The other side of the household balance sheet has also been knocked around by the wild swings in stock prices and bond yields, which move inversely to their prices.
Two weeks ago, Wall Street posted its worst week in two years. Rising bond yields were blamed for the spectacular selloff in stocks along with soured bets that market volatility would stay low.
The 10-year Treasury yield hit a four-year high near 2.96 percent this week, up 0.46 percentage point since the end of 2017.
Of the some $15.3 trillion in mutual fund assets in the third quarter of 2017, 64 percent were invested in domestic and international stocks and 28 percent in bonds, Fed data showed.
"Those bond funds you thought might be safe might be showing losses now," Bankrate.com's McBride said.
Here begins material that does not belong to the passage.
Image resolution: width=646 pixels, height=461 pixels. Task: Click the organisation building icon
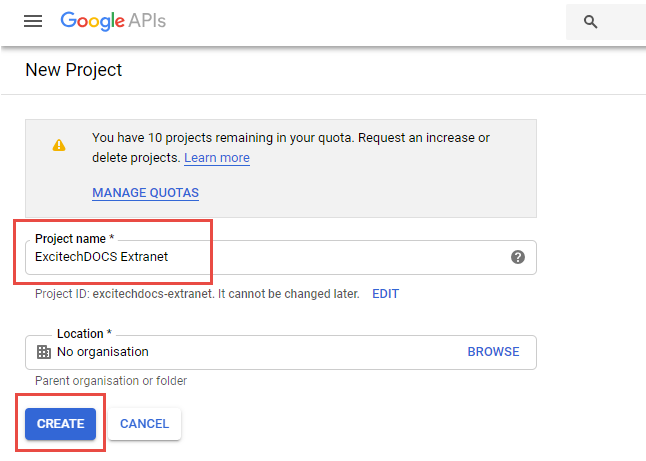tap(43, 352)
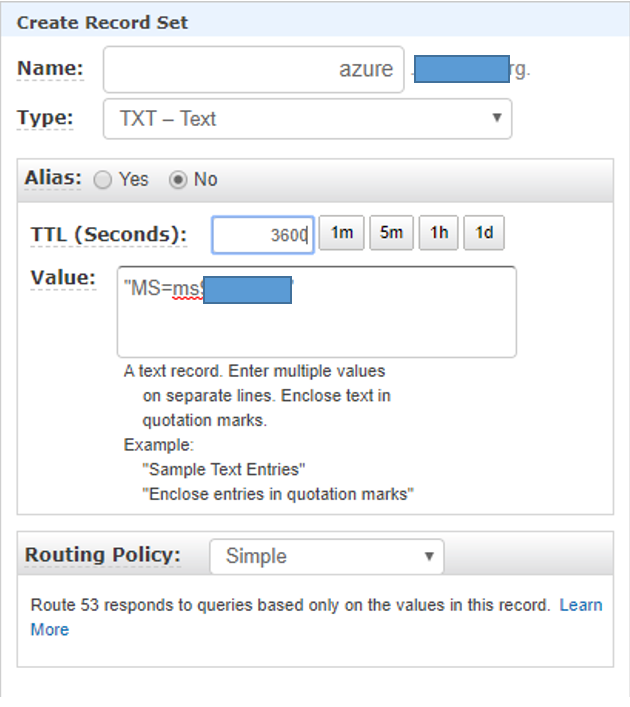This screenshot has height=707, width=630.
Task: Set TTL using the 5m button
Action: (391, 233)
U.S. investment-grade bonds have produced a 2.3 percent loss so far in 2018, according to an index compiled by Barclays and Bloomberg. That compared with a 2.4 percent gain for the S&P 500 index.
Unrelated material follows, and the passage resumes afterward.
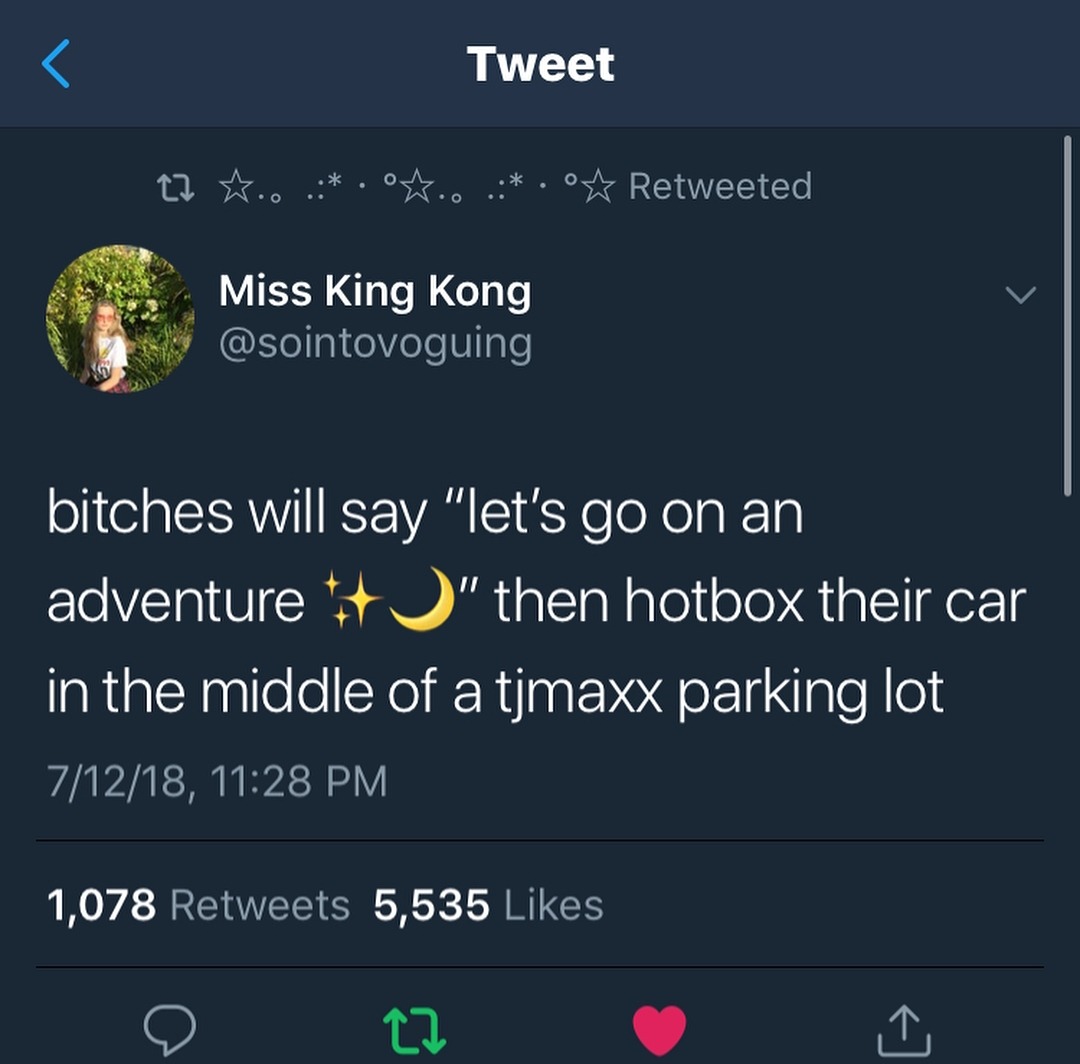Open the Miss King Kong display name
Screen dimensions: 1080x1064
[x=375, y=292]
While the stock market has recovered much of its losses, investors remain jittery about the prospect of punishing losses down the road, analysts said.
Investors put $1.5 billion back into stock mutual funds and exchange-traded funds (ETFs) last week after a record $34 billion drawdown the prior week, the latest Investment Company Institute data showed.
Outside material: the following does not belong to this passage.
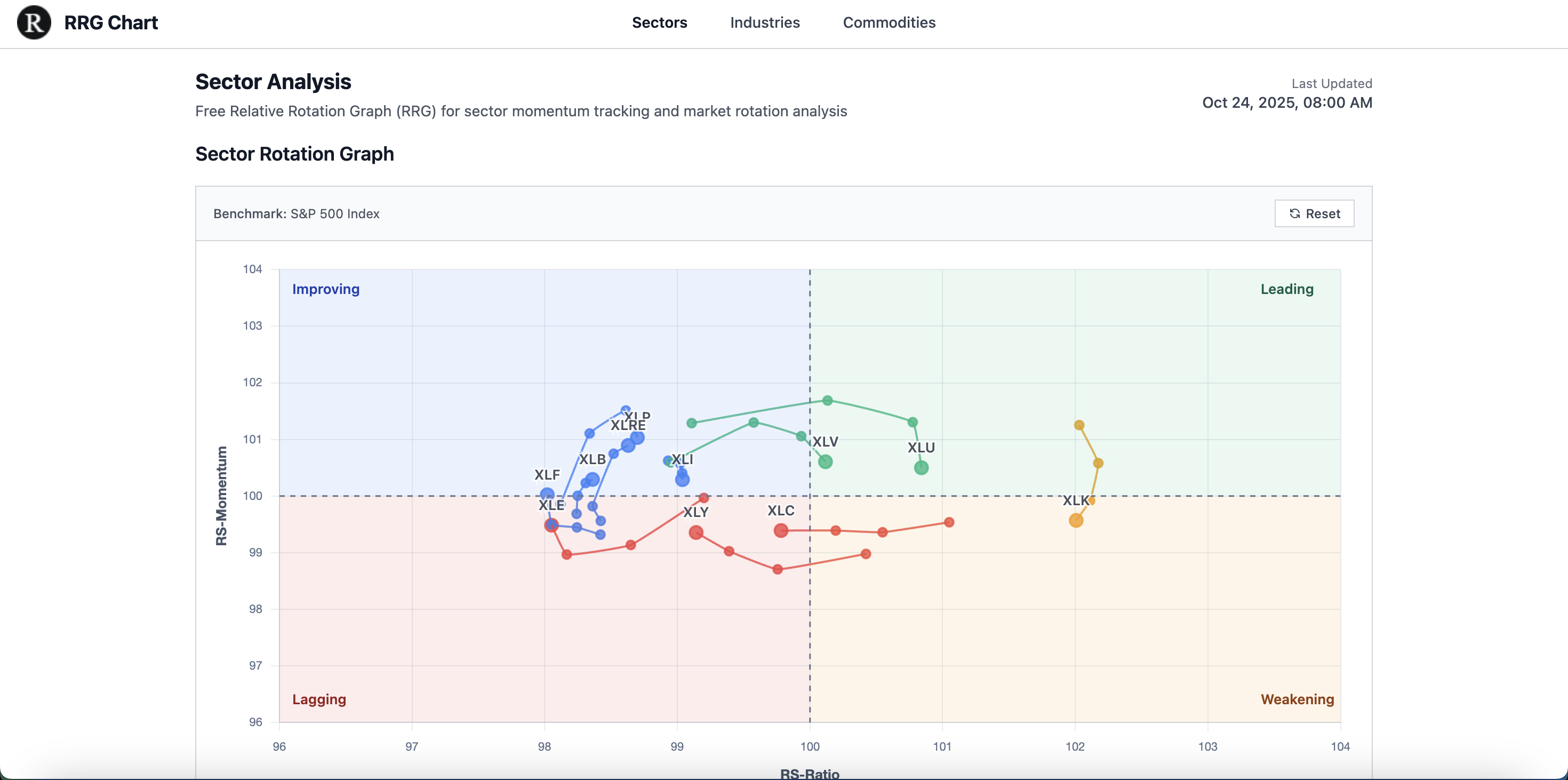Click the large XLRE blue data point

628,445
On the other hand, they withdrew $12.1 billion from bond mutual funds and ETFs last week, marking the biggest single-week outflows since December 2015 and the first net cash drain since 2016, according to ICI data.
"In the long run, the rise in yields will be more than factored into the market. People will eventually go back into bonds perhaps at even lower yields," said Robert Tipp, chief investment strategist at PGIM Fixed Income in Newark, New Jersey.